São, desde logo, intrigantes e desafiadores, feitos para enganar os nossos olhos. Os relógios misteriosos têm ponteiros que parecem flutuar no mostrador, sem ligação visível ao mecanismo, numa ilusão tão perfeita que desafia a lógica num primeiro momento. Mas, como acontece no ilusionismo, há um truque por trás do mistério. E uma história também.
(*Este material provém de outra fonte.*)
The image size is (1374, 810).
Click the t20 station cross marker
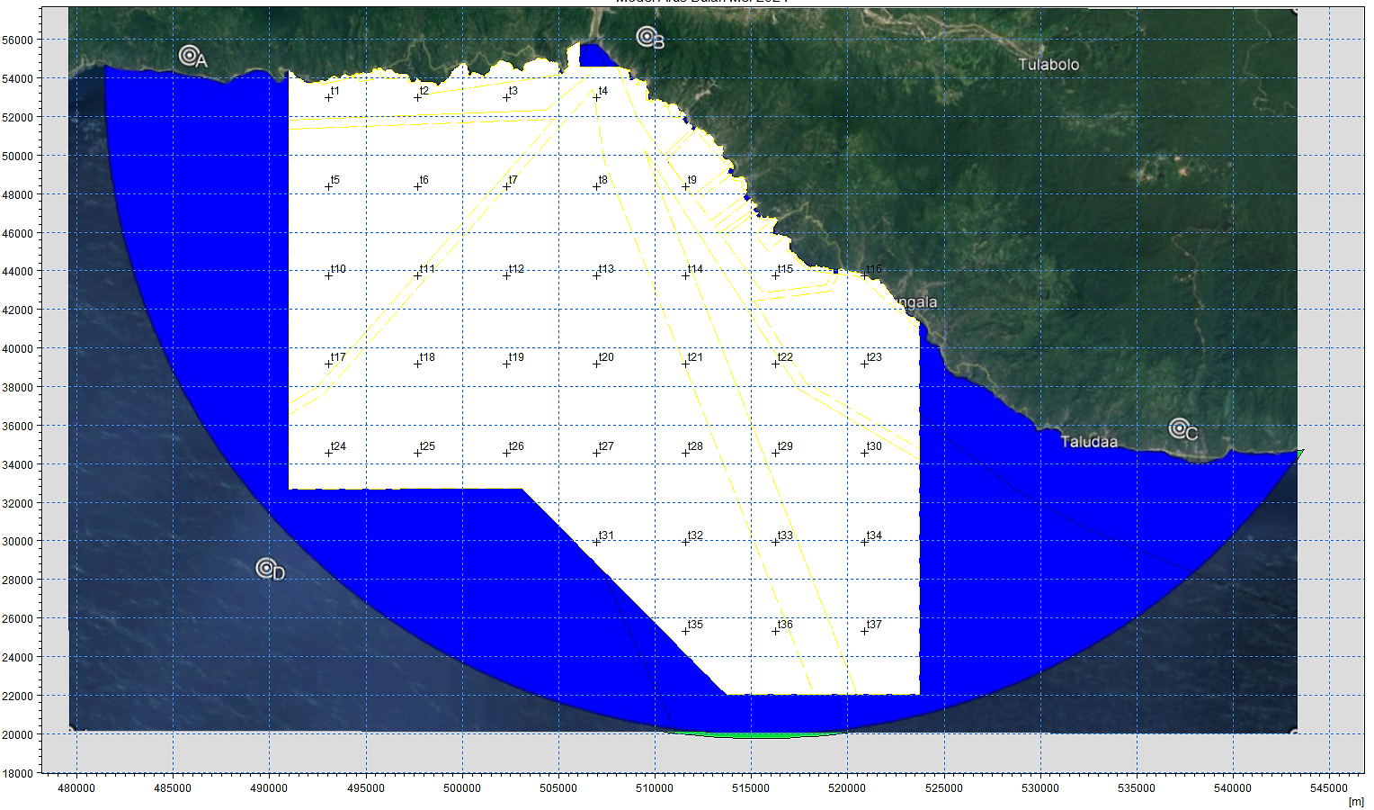pyautogui.click(x=596, y=363)
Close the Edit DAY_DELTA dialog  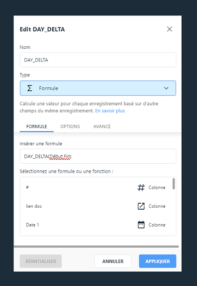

Mais de dois séculos depois desde que começaram a aparecer, os relógios misteriosos continuam a encantar e a intrigar. Dizemos isto a propósito do catálogo dos leilões de primavera da Phillips, em associação com a Bacs & Russo, que contemplou nove relógios de mesa da Cartier, anunciados como «peças de qualidade museológica provenientes de uma prestigiada coleção privada». Entre os relógios em causa, a leiloeira destacou vários exemplares que revelam o engenho criativo da casa francesa precisamente no domínio dos designados relógios misteriosos durante o período Art Deco. Um deles, o Portico Mystery Clock N.º.3, foi mesmo arrematado por quase 4 milhões de francos suíços. Mas, afinal, o que é um relógio misterioso? E o que tem de especial?
Tempo flutuante

Enigmas feitos de vidro, rodagens e ponteiros, os relógios misteriosos não fazem do tempo um segredo (como acontece com muitos relógios-pendente, por exemplo), nem um momento à nossa medida (como no caso do Temps Suspendu, da Hermès). Nesta tipologia de peças, o mistério está antes associado aos ponteiros que parecem flutuar num mostrador transparente, sem uma ligação aparente ao mecanismo, numa solução que intriga à primeira vista. Mas, por mais misteriosos que os ponteiros flutuantes possam parecer, existe, naturalmente, uma explicação para tudo isto, ou melhor, um truque. Afinal, a história destes curiosos relógios até se cruza com a história do ilusionismo.
Magia (da) mecânica
As raízes do ilusionismo moderno estão, de facto, ligadas ao mundo da relojoaria mecânica. Se recuarmos no tempo, vamos descobrir o modo como, nos finais do século XIX e inícios do século XX, as artes performativas ligadas ao ilusionismo (ou prestidigitação), se foram afirmando também com recurso a engenhos mecânicos, muitas vezes a partir de uma base mecânica relojoeira.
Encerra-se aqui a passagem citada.